Apps typically allow users to do things such as calculate the number of calories they are consuming or the distances they are walking or cycling, and can be routinely downloaded for free via iPhone, iPad and android devices and platforms such as iTunes.

One dictum about the individual’s relationship with the internet is pertinent here: if you can’t see what the product is, then the product is probably you.
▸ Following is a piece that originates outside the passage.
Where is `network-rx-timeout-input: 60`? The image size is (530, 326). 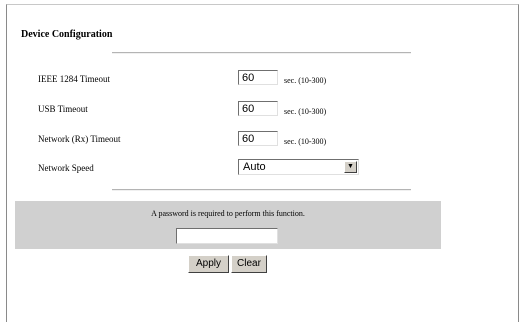 network-rx-timeout-input: 60 is located at coordinates (258, 138).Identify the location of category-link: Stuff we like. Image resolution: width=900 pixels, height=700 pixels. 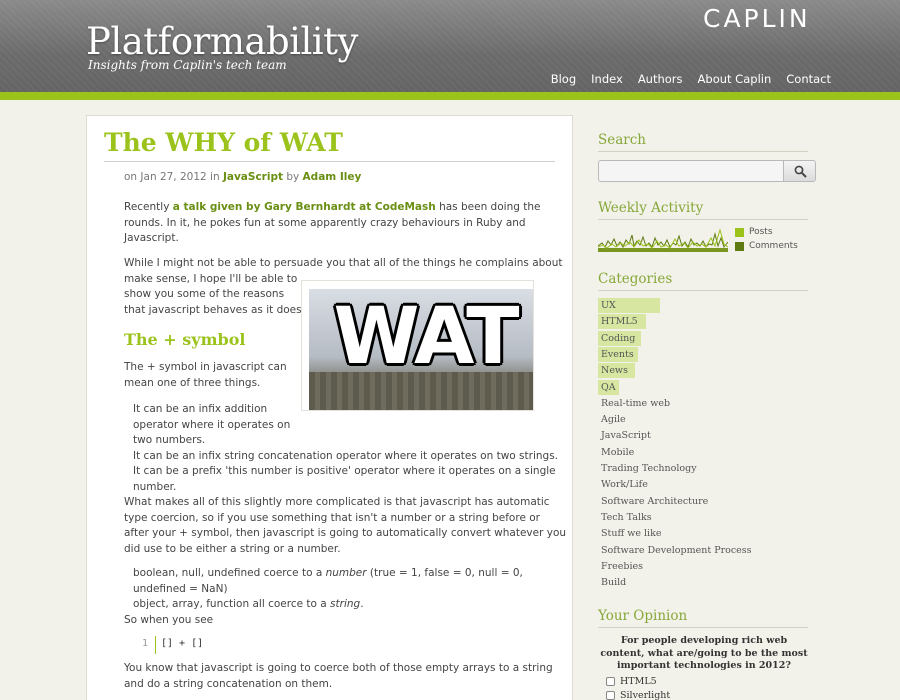
(630, 534). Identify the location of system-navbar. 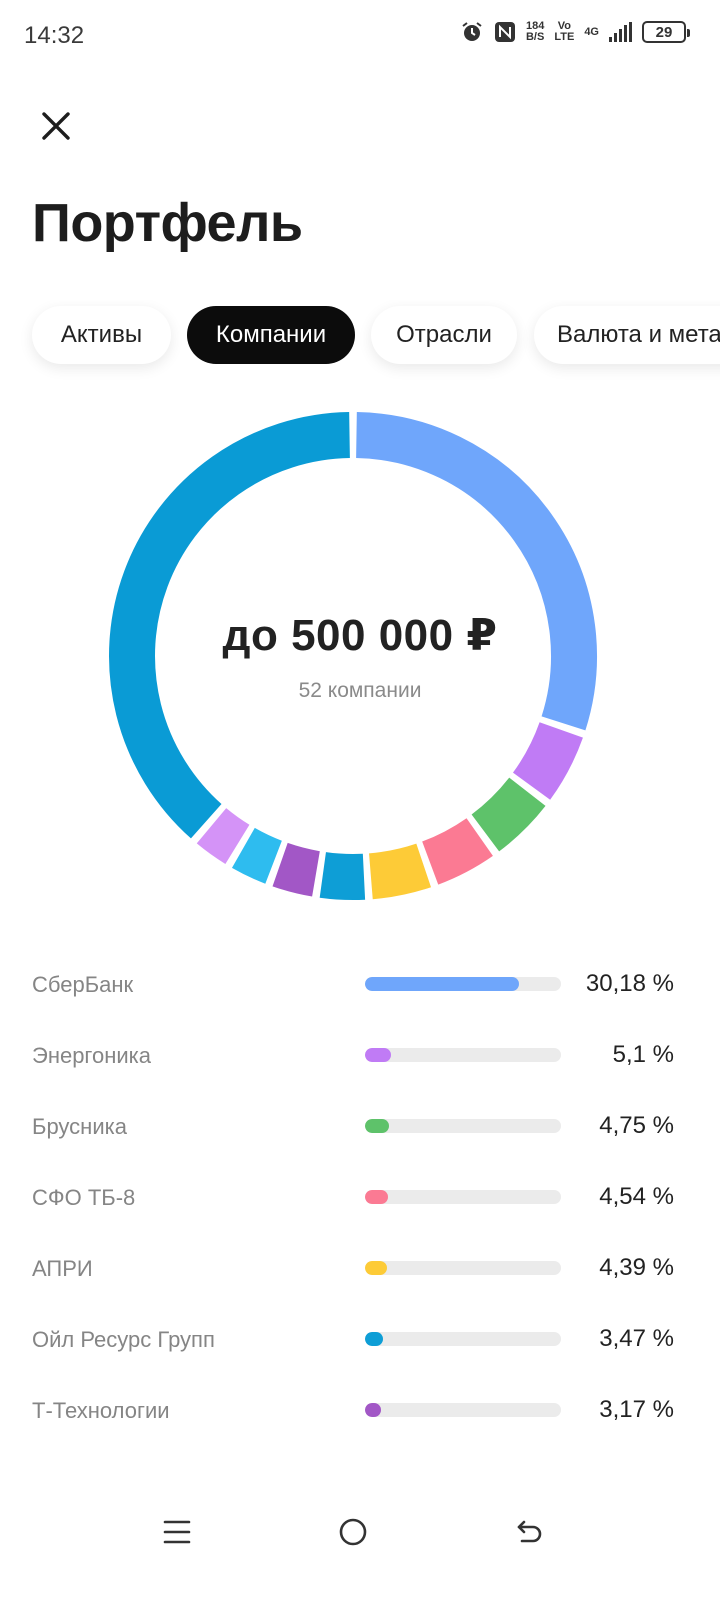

“If there is a lot of content that is being provided to you for free, data are driving the economy of that content,” Scott Meyer, chief executive of Evidon, told the FT.

In other words, it is unlikely that you will be receiving a service entirely for nothing or for a small cost and the raison d’etre – or at least a key driver in the development – of many apps is to gain information about their users.

Browsing habits of consumers are routinely used to allow advertisers to personalise their approaches online but people tend to view health information – some of it potentially intimate – as somehow more sensitive than other types of data, and this may lead to greater concerns about the use of this information.

Pharma has attempted to get to grips with the technology in a variety of ways, creating apps designed to help patients such as AstraZeneca’s programme to help prostate cancer patients monitor their PSA levels.

However, app use is not as widespread as is popularly assumed, with one recent survey suggesting that only 18% of consumers use their mobiles to download health-related apps.

Earlier this year Pfizer failed to recruit patients via an app to an overactive bladder trial, suggesting that the practical applications of app use are complex.